Although I am enjoying getting to know life here, there are moments when I really miss the 
closeness and familiarity of my female friends. 

And even though we had only just met and did not share a common language, I felt so grateful and touched for Mona’s spontaneous gesture.

Sunday, October 21, 2012

Khartoum impressions



Tea time by the Nile

Stepping out into the streets of Khartoum is a bit like stepping into another world: It can be overwhelming, but at the same time it's a revelation. 

While most people in the west associate only negative images with Khartoum and Sudan in general, the city actually feels very safe and welcoming. 

Vegetable market
I have only been here now for a couple of days and I still a bit shy and very much aware of my foreignness. 

But saying that, the Sudanese people I’ve met so far have been incredibly friendly - if a little bemused to find a Khawaja (foreigner) in their midst.

Here there is a real warmth and genuineness in people’s greetings.

Everywhere you go people wave and call out “welcome, how are you” - a refreshing change from the usual mindset in big cities where people rush about their business without pausing to talk or smile at those around them.

The Sudanese are famously generous and even if they don't have much themselves, people are always happy to offer you a tea or cold drink - even pay your bus fare.

There’s certainly no shortage of dust, dirt, heat and rubbish in Khartoum's chaotic streets.
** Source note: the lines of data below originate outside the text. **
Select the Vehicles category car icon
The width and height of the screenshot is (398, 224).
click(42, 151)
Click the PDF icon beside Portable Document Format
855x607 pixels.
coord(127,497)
And while elegant mansions can be found in the posher districts, the majority of buildings downtown remain half-finished concrete shells or appear to be in a perpetual state of decay. 

 But amidst this, is a sort of frenetic, buzzing energy and a colourful and enterprising street trade. 

Date stalls
Entering the souqs (markets) is to step into a chaotic labyrinth of narrow backstreets and bustling thoroughfares, with traders, donkeys, shoppers and delivery men all clambering for space.
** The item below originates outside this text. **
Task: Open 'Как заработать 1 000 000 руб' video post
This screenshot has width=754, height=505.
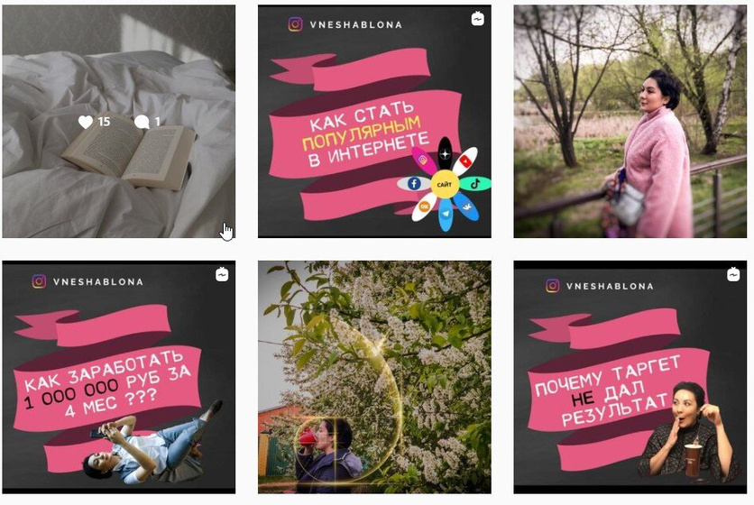Action: [x=119, y=377]
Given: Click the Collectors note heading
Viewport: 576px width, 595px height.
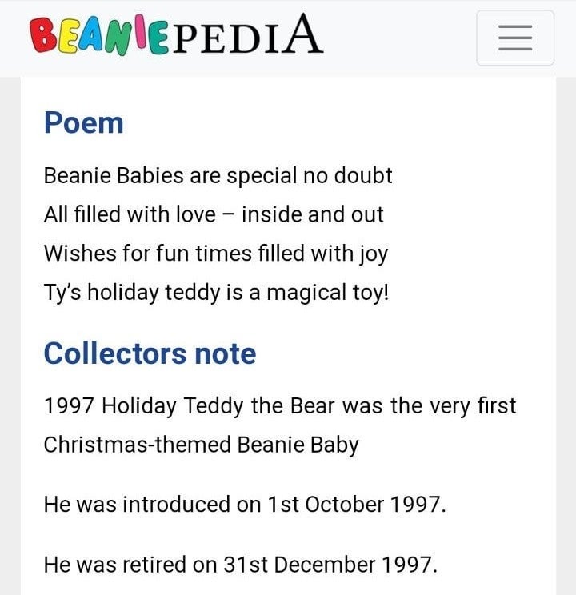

Here you can find a wide range of every item imaginable from clothes to shoes, spices, jewellery and household goods.

Street traders fill any gaps with an eclectic assortment of odds and ends - their wares displayed without fanfare on small carboard boxes or plastic sheets.

Men cut toenails, shine shoes, repair watches, and sell anything from cigarettes, flip flops, batteries, used phone chargers, loofahs and torches that may or may not double as hand-held radios.

There are date stalls, falafels, barbecued meats, second hand clothing, outlandishly coloured leather shoes, while the whir of blenders signal Khartoum’s popular juice stands. 
Tea is a favourite Sudanese pastime

During the call to prayer men hurriedly wash themselves with public water jugs before entering designated tent areas for prayer.

Another common sight in the streets are the brightly coloured orange water coolers with shared drinking cups. Water being one of the basic tenets of Islam, these are provided as a free service to residents and can be found scattered across the city.

The mainstay of Sudanese street life here, however, is its smiling tea ladies. These simple stalls offer an assortment of sweet teas and coffee infused with ginger. 

I guess you can say it’s the Sudanese way to chill out. People from all walks of life meet here to chat or simply while away a few hours during the hottest part of the day.